LLaVA-NeXT
LLaVA-NeXT copied to clipboard
Missing mm_projector in latest LLaVa
I am attempting to run the finetune_onevision.sh script. I've gotten many things sorted out but I am stumped by the --pretrain_mm_mlp_adapter argument.
The default value as provided in the script is ./checkpoints/projectors/llavanext-openai_clip-vit-large-patch14-336-Qwen_Qwen2-7B-Instruct-mlp2x_gelu-pretrain_blip558k_plain/mm_projector.bin after expanding the environment variables. I made sure that directory exists but I do not know where to find mm_projector.bin for the newest LLaVa. I have found an issue and discussion regarding this parameter for the previous version of LLaVa, e.g. https://huggingface.co/liuhaotian/llava-v1.5-13b/blob/main/mm_projector.bin
I have also looked for some kind of extract_projector script but that does not seem to exist.
This seems to be something rather important and I cannot find any documentation about it all, apart from the aforementioned Github issues for LLaVa 1.5, even after scouring the web with Google and DuckDuckGo.

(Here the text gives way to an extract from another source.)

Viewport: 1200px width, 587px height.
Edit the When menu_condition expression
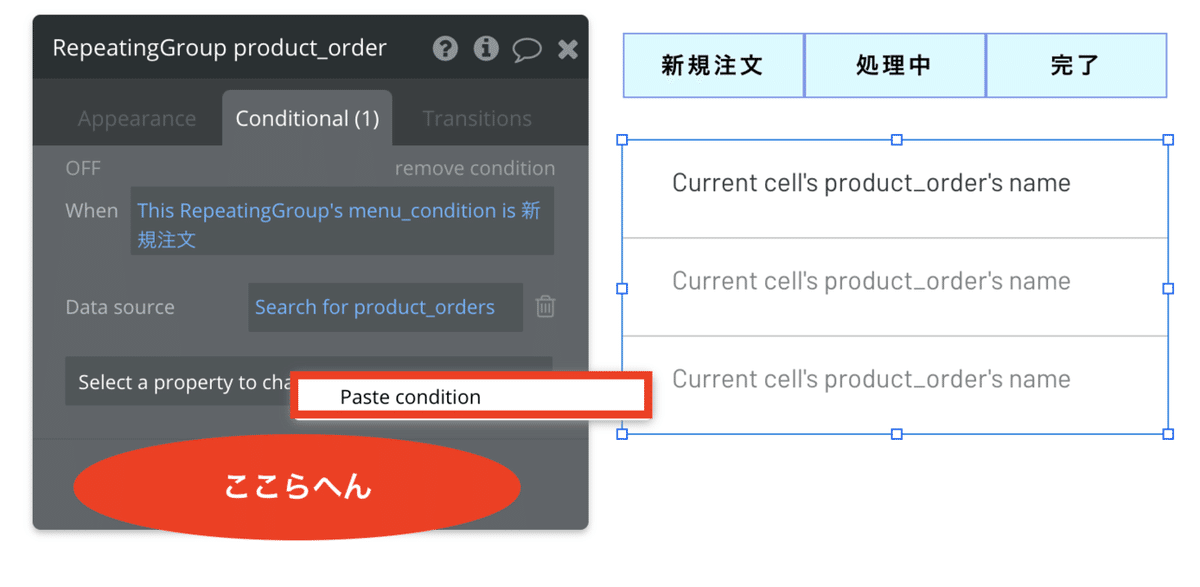[x=341, y=224]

I am currently attempting to use the mm_projector.bin downloaded from the link above, from the LLaVa 1.5 liuhaotian archive. Update: this has resulted in a series of size/shape mismatch type errors (not surprisingly, really), e.g. size mismatch for 0.weight: copying a param with shape torch.Size([5120, 1024]) from checkpoint, the shape in current model is torch.Size([3584, 1152]).
Please advise.